Your response should be the listing below, repeated exactly and in full.

[Opening SUPPLIED RECORDS section]

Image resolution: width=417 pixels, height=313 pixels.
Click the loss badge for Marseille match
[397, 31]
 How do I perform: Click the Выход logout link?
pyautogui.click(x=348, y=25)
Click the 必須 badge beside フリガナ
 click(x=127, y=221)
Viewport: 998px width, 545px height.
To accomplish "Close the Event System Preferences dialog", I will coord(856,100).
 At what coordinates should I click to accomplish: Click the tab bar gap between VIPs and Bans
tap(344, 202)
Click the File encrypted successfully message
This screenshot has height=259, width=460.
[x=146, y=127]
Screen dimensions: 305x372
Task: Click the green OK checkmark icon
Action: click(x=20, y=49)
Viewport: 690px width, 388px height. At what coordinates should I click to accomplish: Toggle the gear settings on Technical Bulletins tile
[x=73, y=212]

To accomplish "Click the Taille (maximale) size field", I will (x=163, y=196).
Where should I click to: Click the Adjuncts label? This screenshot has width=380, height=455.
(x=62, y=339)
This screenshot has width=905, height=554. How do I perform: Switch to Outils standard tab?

[Closing SUPPLIED RECORDS section]

■ SOLUTION FOR THIS TASK ■
Image resolution: width=417 pixels, height=313 pixels.
Click the loss badge for Marseille match
[397, 31]
 How do I perform: Click the Выход logout link?
pyautogui.click(x=348, y=25)
Click the 必須 badge beside フリガナ
 click(x=127, y=221)
Viewport: 998px width, 545px height.
To accomplish "Close the Event System Preferences dialog", I will coord(856,100).
 At what coordinates should I click to accomplish: Click the tab bar gap between VIPs and Bans
tap(344, 202)
Click the File encrypted successfully message
This screenshot has height=259, width=460.
[x=146, y=127]
Screen dimensions: 305x372
Task: Click the green OK checkmark icon
Action: click(x=20, y=49)
Viewport: 690px width, 388px height. At what coordinates should I click to accomplish: Toggle the gear settings on Technical Bulletins tile
[x=73, y=212]

To accomplish "Click the Taille (maximale) size field", I will (x=163, y=196).
Where should I click to: Click the Adjuncts label? This screenshot has width=380, height=455.
(x=62, y=339)
This screenshot has width=905, height=554. How do I perform: Switch to Outils standard tab?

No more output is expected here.